Yes, the Candidate With the Most Delegates Should Be the Nominee
It’s really very simple: the presidential candidate with the most delegates heading into the Democratic National Convention should be the nominee. There’s no good counterargument.

Democratic presidential candidate Senator Bernie Sanders arrives for a campaign rally on February 26, 2020 in North Charleston, South Carolina. (Drew Angerer / Getty Images)
On Thursday, New York Times journalists Lisa Lerer and Reid J. Epstein reported the results of their interviews with 93 of the Democratic Party’s 771 superdelegates. Of those Lerer and Epstein spoke to, only nine thought that Bernie Sanders should become the Democratic nominee “purely on the basis of arriving at the convention with a plurality, if he was short of a majority.”

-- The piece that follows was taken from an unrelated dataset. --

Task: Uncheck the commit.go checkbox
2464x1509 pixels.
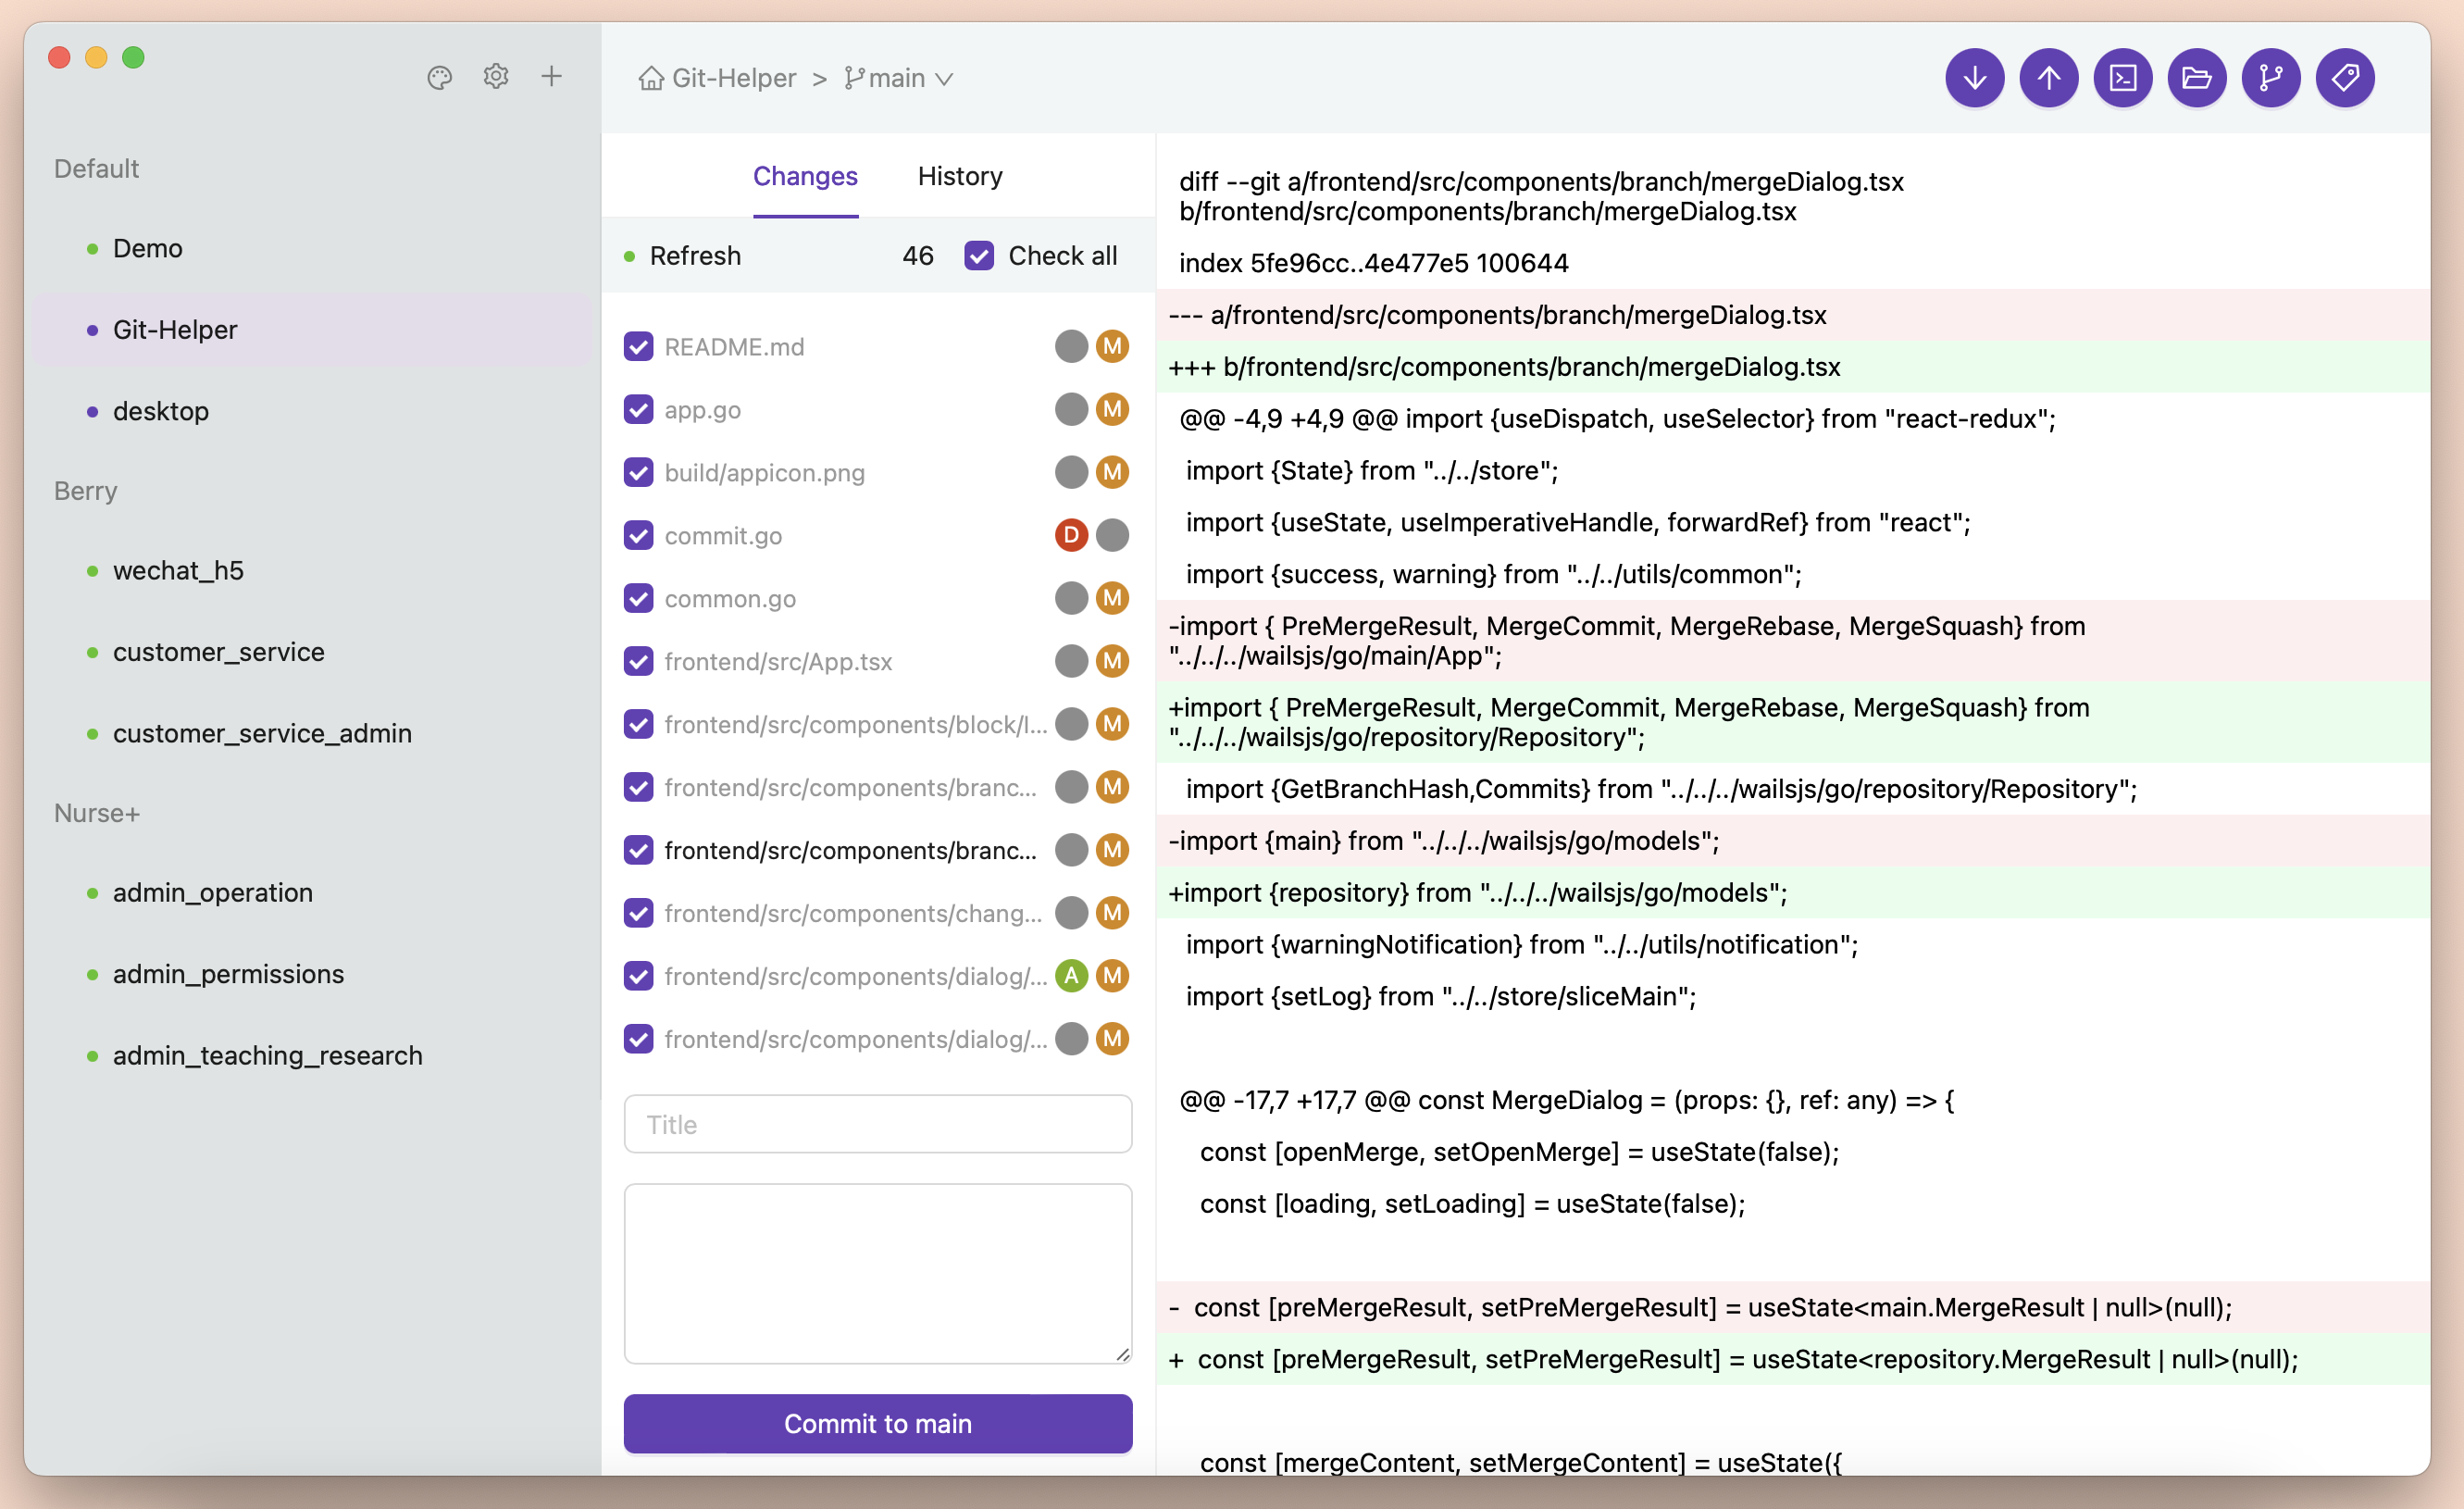Action: 638,536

Some seemed embarrassed to be contemplating whether to override the will of primary voters. Connecticut congressman and superdelegate Jim Himes told the Times, “We’re way, way, way past the day where party leaders can determine an outcome here,” before noting his openness to a “vibrant conversation” about doing exactly that.

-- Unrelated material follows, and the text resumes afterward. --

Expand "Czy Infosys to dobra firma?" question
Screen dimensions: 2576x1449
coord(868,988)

Different superdelegates interviewed for the Times story made one (or more) of at least three arguments for awarding the nomination to a candidate with fewer votes than Sanders (or even no votes at all, if the nominee was a “white knight” who didn’t run in any primaries). First, some of the superdelegates — and other prominent Democrats quoted in the piece — argued that it would be hypocritical of Sanders or his supporters to complain about disregarding the voters given the positions Sanders himself took during the 2016 primary and his role in shaping the current convention rules. Second, some appealed to electability considerations. Even if a plurality of primary voters favored Sanders, these superdelegates felt, the convention’s duty to respect that democratic mandate would be less important than picking a candidate who could defeat Donald Trump. Finally, some asserted that if Sanders came to the convention with only a plurality, with the majority of primary voters having gotten behind more moderate candidates, this would amount to a democratic mandate for a broadly defined anti-Sanders centrism.